Size-Dependent Photobleaching Mechanism and Kinetics Induced by Nanosecond Laser Pulses in Colloidal Semiconductor Quantum Dots

Langmuir. 2022 Dec 13;38(49):15088-15105. doi: 10.1021/acs.langmuir.2c02023. Epub 2022 Nov 29.

Abstract

An experimental-theoretical approach is proposed to investigate the size-dependent photobleaching of colloidal semiconductor quantum dots (QDs) excited by a nanosecond pulsed laser. In the experimental background, the ground-state absorption and photoluminescence (PL) spectra of chemically prepared QDs are monitored over an excitation time at distinct laser irradiances. The magnitude of photobleaching in the QD solution is quantified by the decay rate of the PL signal as a function of the excitation time and the laser power. A theoretical spectroscopy model is then used to estimate the particle size distribution (PSD) in colloidal solution from the absorption data generated at different laser powers.
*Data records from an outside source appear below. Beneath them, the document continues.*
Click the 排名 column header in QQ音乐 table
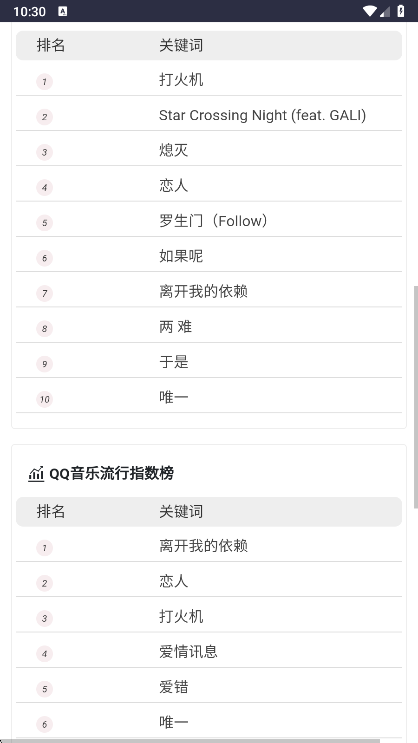Viewport: 418px width, 743px height. tap(51, 512)
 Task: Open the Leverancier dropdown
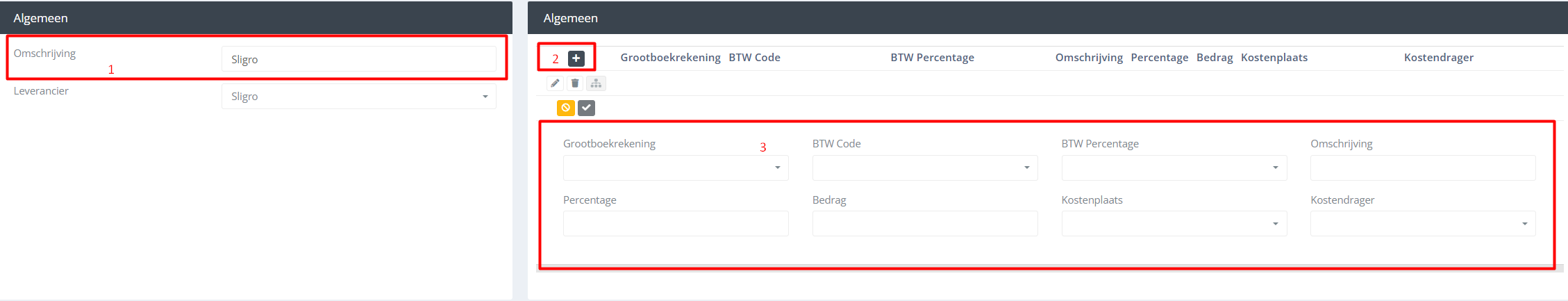coord(358,97)
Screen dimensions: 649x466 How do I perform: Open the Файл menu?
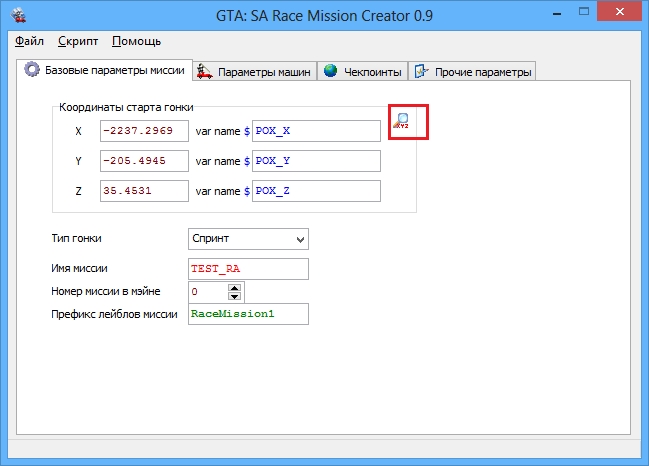point(30,42)
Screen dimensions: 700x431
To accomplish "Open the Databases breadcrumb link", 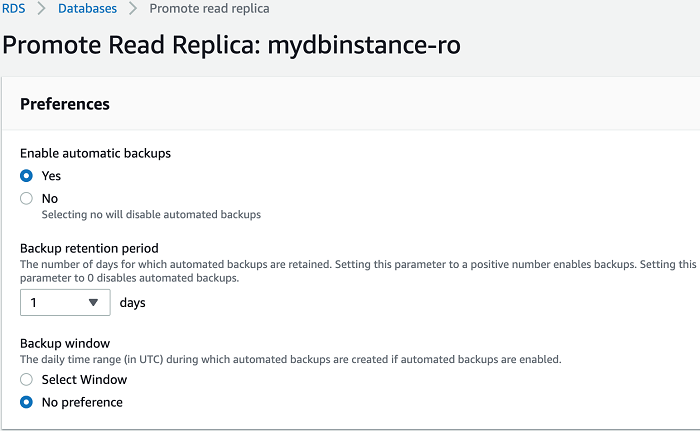I will click(87, 8).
The resulting evolution of the PSD of the QD ensemble under irradiation is analyzed in terms of classical crystallization theories dealing with the formation, growth, and dissolution of colloidal particles in a supersaturated medium. The QD response to laser irradiation is also interpreted by a simple mechanical model that correlates the photoinduced hydrostatic strain at the solid/liquid interface and the predicted variation of the mean particle size. The reported experimental and theoretical methods are used to completely elucidate the basic physico-chemical processes responsible for the laser-induced photobleaching kinetics of glutathione-capped CdTe aqueous QDs with very small mean sizes. For this purpose, we synthesized a series of colloidal QD samples with mean particle diameters ranging from 1.95 to 2.68 nm. Our results indicate that a faster photobleaching rate occurs in QD samples with smaller sizes in which particle dissolution under laser irradiation is predominant. On the other hand, the photobleaching rate becomes slower in samples with larger dot sizes, possibly due to the formation of core/shell structures in solution via thermal degradation of thiol ligands either during the chemical synthesis or as a consequence of the subsequent interaction with the excitation laser.